On 14/12/13 22:18, Rick Moynihan wrote:
On Thu, Dec 12, 2013 at 2:22 PM, Andy Seaborne <[email protected]> wrote:
Hi Rick,
On 12/12/13 11:03, Rick Moynihan wrote:
Hi all,
I have a script which dumps 2 modestly sized n-triples files into fuseki
via curl and a HTTP PUT.
e.g. the script does the following 2 actions:
curl -X PUT --data-binary @data/file-1.nt -H 'Content-Type: text/plain' '
http://localhost:3030/linkeddev-test/data?graph=http://foo-bar.org/graph1
curl -X PUT --data-binary @data/file-2.nt -H 'Content-Type: text/plain' '
http://localhost:3030/linkeddev-test/data?graph=http://foo-bar.org/graph2
'
And it does them one after the other, never in parallel?
Yes they're sequential, never parallel. Is parallel update an issue?

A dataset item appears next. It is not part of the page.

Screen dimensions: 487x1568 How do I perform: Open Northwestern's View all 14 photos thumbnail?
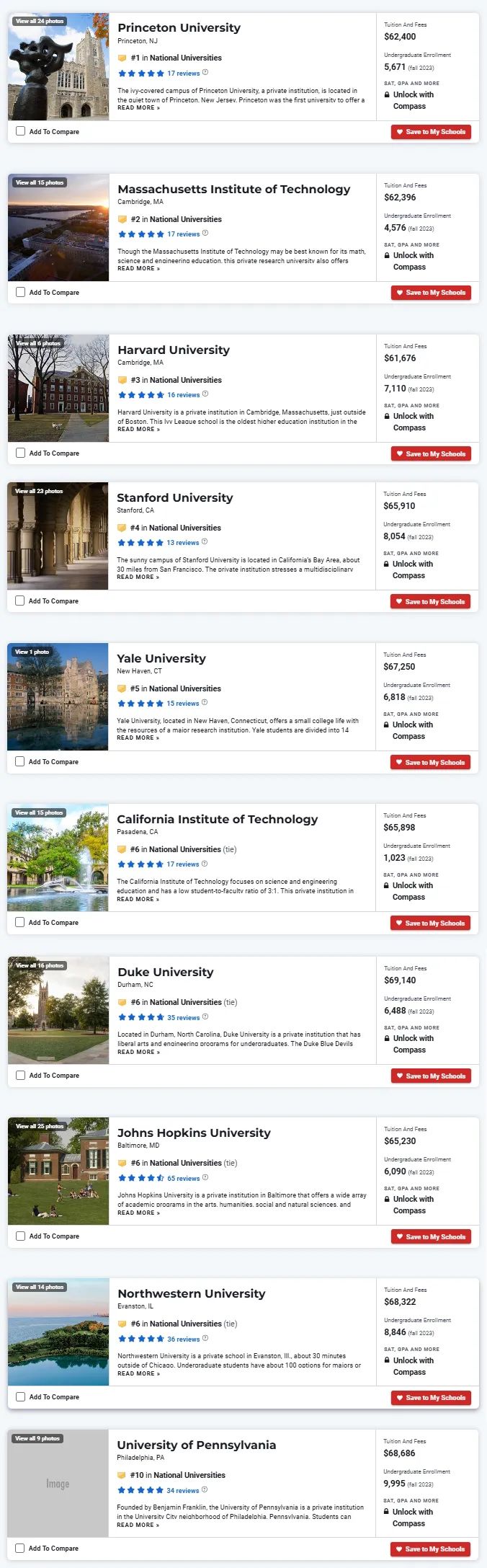click(58, 1332)
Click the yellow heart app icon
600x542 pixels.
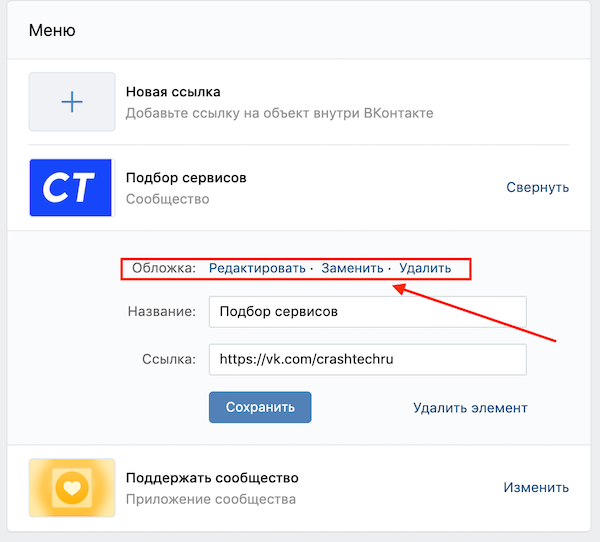point(71,488)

No, shouldn't be - there can be only one actively running write
transactions mediated by an internal lock.
File 1 is 162mb
File 2 is 223mb
so about 1.6 and 2.2 million triples?
740,000 and 1.6 million.
Sometimes this imports fine, other times the import takes minutes, Fuseki
consumes 380% CPU and I have to kill it after a few minutes.
When its fine, how long does it take?
Approximately 2m 40s for both datasets.
It might be GC pressure and its GC's very hard but not making signifcant
progress - tis can show as very high CPU, nothing happening and then
OOME. How much heap have you given the java process?
The other thing to look at memory mapped files. TDB uses mmapped files
which are not part of the Java heap. Don't give the Fuseki all of RAM
for the heap - leave as much for the OS to use for file system cache as
possible (but Fuseki still needs a decent heap to manage transactions).
Thanks for the advice. Raising the heap from 1.2gb to 4gb seems to have
made the problem disappear.
OK then - looks like it was close to out-of-memory and a GC was getting
scheduled very frequently.
I assume it's a 64 bit machine but which OS? (Even amongst Linuxes
handling of mmap varies for reason I don't understand.)
It's a Mac.
R.